Beginning with the line that contains "Given: Collapse the Library Items section" in the material below, print each line exactly until the line that contains "422x389 pixels." has been printed, then stop.

SOURCE MATERIAL Start Marker

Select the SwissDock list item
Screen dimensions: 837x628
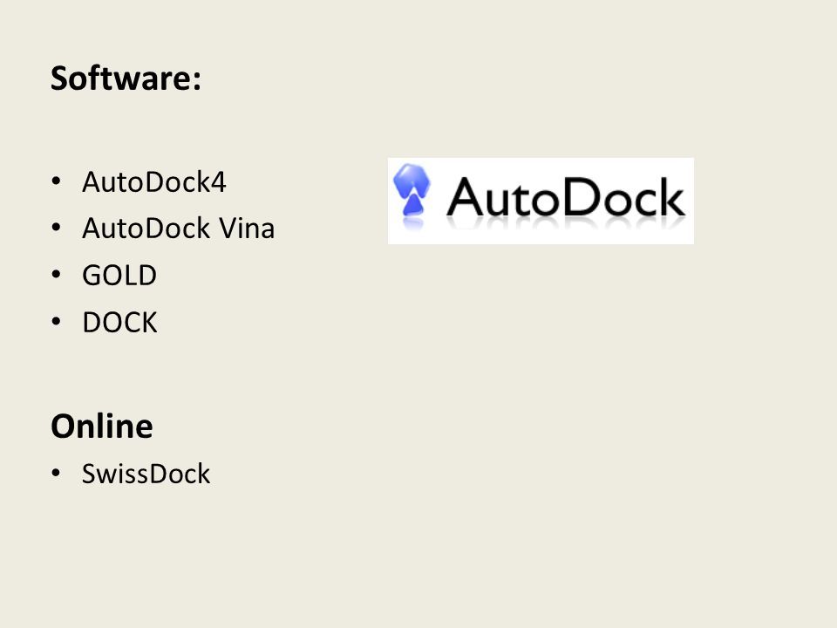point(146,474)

SOURCE MATERIAL End Marker
SOURCE MATERIAL Start Marker

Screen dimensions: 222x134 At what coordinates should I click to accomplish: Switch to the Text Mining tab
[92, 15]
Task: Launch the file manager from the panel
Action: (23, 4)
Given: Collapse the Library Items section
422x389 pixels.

SOURCE MATERIAL End Marker

- [RESULT]:
Given: Collapse the Library Items section
422x389 pixels.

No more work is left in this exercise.